Public, private, and thank heavens for our sins
In this light, careful attention should be given to the best combination of public and private healthcare service. Private health insurance markets have theoretical advantages including expanding individual choice, and spurring innovation and flexibility, but there are associated risks such as higher administrative costs and risk selection. More effective cost sharing can be achieved by specifying selected services for private coverage, and better analysing cost effectiveness to assess whether a new service or drug should be funded, and if so by whom. Taxes also have a role to play as an effective tool to improve health, although the fact that it will not be a major source of revenue should be kept in mind. However, “Sin taxes” are increasingly being used by OECD countries, targeting lifestyle choices that affect productivity and employment outcomes. The arguments for using taxes to attain public health objectives are particularly strong for tobacco products and alcohol.
Speech therapy helps
The key drivers of healthcare spending are technology, government policies and regulations, and population demographics and this spending is likely to continue to grow as a percentage of countries’ GDP. Suppliers of healthcare services have to cope with this new situation by implementing customer-oriented strategies in order to survive in the long term.
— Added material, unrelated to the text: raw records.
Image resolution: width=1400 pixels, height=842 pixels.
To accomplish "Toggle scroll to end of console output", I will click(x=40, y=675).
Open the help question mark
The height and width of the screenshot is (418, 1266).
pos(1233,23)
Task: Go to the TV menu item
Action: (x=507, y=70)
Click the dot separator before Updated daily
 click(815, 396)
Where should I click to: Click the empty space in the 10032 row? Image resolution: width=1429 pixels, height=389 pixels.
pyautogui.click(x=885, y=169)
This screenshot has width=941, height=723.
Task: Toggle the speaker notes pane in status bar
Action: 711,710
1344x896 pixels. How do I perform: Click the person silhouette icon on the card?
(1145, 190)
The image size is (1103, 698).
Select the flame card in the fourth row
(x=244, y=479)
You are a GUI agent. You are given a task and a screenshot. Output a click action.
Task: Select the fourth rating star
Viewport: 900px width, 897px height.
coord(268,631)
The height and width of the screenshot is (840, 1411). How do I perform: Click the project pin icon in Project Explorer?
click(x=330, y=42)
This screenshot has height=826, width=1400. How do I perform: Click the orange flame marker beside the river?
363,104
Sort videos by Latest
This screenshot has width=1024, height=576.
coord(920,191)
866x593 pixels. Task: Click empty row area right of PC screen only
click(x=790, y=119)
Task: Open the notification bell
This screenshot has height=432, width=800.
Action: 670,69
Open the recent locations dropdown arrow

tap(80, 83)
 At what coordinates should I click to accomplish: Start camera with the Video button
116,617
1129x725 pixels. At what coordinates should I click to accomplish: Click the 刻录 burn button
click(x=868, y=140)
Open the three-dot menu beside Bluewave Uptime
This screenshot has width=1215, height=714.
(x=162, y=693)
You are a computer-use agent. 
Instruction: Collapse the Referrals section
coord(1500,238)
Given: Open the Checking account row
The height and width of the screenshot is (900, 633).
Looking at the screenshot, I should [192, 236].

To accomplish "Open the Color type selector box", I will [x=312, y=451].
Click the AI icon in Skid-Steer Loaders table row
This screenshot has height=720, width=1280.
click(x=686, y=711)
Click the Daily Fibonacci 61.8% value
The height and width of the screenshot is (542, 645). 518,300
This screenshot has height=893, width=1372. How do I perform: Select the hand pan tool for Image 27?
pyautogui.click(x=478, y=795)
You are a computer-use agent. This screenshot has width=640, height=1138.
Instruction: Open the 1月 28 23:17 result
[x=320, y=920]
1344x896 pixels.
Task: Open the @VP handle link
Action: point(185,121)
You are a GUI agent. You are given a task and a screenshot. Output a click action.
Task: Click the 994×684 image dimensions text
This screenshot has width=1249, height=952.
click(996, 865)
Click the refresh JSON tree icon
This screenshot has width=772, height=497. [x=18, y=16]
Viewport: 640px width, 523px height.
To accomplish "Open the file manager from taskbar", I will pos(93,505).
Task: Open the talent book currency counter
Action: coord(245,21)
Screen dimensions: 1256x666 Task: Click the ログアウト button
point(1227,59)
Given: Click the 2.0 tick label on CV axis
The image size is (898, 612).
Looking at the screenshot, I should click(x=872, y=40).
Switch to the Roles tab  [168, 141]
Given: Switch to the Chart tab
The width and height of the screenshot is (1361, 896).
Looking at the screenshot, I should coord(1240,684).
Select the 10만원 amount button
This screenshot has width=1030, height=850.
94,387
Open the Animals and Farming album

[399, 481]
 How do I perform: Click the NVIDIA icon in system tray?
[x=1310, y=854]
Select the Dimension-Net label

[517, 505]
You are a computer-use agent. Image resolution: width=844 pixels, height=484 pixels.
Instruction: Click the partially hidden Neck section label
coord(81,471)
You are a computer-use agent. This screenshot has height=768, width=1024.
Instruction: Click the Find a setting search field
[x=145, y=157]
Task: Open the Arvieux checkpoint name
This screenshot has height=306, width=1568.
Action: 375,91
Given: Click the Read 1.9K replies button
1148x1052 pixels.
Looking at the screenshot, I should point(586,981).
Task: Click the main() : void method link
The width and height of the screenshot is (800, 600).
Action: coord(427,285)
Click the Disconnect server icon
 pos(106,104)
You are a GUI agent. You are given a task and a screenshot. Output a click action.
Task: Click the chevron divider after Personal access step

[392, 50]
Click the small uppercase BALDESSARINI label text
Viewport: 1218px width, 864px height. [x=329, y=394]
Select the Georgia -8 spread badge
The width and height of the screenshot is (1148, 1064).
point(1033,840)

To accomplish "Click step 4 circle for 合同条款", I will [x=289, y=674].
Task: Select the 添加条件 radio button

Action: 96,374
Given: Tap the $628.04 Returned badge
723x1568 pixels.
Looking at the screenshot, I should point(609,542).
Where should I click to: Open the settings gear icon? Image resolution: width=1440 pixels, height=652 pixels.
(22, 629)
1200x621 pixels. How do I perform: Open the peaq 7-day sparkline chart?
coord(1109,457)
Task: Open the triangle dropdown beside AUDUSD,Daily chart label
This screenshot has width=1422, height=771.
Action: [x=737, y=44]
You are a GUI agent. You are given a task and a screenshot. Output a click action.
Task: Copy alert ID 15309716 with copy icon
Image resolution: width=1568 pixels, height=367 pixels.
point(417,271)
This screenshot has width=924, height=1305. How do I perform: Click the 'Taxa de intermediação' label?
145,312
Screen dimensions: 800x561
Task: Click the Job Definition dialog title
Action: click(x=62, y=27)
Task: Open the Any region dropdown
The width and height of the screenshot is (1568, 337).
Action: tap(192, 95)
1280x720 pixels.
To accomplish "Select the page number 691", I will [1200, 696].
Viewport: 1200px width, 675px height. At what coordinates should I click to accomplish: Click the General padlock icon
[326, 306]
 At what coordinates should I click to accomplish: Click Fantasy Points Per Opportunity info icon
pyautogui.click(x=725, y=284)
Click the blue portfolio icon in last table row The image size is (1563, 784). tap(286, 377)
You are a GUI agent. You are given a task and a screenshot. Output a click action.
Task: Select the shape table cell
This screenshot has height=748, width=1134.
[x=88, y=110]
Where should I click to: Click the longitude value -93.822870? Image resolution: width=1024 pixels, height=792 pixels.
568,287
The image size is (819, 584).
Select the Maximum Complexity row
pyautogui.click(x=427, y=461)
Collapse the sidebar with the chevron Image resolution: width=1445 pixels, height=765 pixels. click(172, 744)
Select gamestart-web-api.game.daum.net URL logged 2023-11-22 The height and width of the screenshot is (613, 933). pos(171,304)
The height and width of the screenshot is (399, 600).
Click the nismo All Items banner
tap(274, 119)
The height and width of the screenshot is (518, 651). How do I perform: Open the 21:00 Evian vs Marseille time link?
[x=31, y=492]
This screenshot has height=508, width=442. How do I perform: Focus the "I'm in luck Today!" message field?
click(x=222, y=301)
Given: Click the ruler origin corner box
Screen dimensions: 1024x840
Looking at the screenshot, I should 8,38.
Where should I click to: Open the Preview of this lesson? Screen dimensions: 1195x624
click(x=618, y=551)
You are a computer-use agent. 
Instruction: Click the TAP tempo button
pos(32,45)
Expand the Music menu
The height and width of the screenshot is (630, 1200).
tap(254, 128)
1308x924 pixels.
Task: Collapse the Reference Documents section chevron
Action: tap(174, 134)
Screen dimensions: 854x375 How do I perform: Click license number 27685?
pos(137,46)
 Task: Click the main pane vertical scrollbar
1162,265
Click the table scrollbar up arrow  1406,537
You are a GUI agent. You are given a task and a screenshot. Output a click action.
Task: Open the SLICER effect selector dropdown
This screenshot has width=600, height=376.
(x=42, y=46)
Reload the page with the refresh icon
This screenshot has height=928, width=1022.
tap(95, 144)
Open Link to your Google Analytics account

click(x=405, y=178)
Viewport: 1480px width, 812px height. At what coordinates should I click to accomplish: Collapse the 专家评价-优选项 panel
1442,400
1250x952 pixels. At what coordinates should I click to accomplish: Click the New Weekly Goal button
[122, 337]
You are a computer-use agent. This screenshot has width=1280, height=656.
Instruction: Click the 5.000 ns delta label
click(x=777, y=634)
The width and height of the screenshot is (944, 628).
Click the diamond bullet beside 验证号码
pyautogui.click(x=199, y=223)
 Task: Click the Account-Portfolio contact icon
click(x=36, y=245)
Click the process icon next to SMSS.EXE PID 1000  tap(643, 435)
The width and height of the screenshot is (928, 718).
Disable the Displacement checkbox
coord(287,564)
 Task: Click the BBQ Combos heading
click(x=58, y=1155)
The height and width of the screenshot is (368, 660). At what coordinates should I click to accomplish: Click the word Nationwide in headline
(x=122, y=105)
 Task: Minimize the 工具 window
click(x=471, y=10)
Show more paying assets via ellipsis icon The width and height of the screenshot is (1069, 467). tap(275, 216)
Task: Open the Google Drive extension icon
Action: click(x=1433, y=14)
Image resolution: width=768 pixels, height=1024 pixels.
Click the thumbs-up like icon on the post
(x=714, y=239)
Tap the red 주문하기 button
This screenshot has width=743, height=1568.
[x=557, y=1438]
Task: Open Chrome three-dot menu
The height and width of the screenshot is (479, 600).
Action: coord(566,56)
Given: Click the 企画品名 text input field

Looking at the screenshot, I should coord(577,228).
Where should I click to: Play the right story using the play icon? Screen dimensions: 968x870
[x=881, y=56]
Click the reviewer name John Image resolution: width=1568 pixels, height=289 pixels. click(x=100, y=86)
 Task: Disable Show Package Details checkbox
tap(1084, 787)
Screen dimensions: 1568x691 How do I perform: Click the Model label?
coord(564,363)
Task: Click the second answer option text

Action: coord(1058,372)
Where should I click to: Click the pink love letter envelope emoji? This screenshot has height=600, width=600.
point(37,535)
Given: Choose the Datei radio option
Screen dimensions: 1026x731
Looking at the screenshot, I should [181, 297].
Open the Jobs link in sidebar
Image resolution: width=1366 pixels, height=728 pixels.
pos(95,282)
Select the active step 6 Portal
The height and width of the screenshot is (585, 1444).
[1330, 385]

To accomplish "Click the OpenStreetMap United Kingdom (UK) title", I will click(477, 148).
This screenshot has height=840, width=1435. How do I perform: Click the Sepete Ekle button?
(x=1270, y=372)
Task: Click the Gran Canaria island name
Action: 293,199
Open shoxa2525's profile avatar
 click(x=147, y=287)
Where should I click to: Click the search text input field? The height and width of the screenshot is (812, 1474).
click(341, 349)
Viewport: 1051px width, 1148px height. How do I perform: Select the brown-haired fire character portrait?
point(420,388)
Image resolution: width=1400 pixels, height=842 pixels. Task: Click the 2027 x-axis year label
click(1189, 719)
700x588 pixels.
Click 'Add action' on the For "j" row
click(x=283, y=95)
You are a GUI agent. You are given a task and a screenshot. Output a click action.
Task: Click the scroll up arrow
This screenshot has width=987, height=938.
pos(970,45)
New forms of service delivery such as tele-medicine and online diagnosis can now be realized due to advances in technology. The perfect healthcare system may not exist. There is almost certainly no one best healthcare solution that can ever be implemented globally. For this reason, it is important to continue discussions, share ideas, and continue testing individual “best” solutions so that the range of global best practices will expand.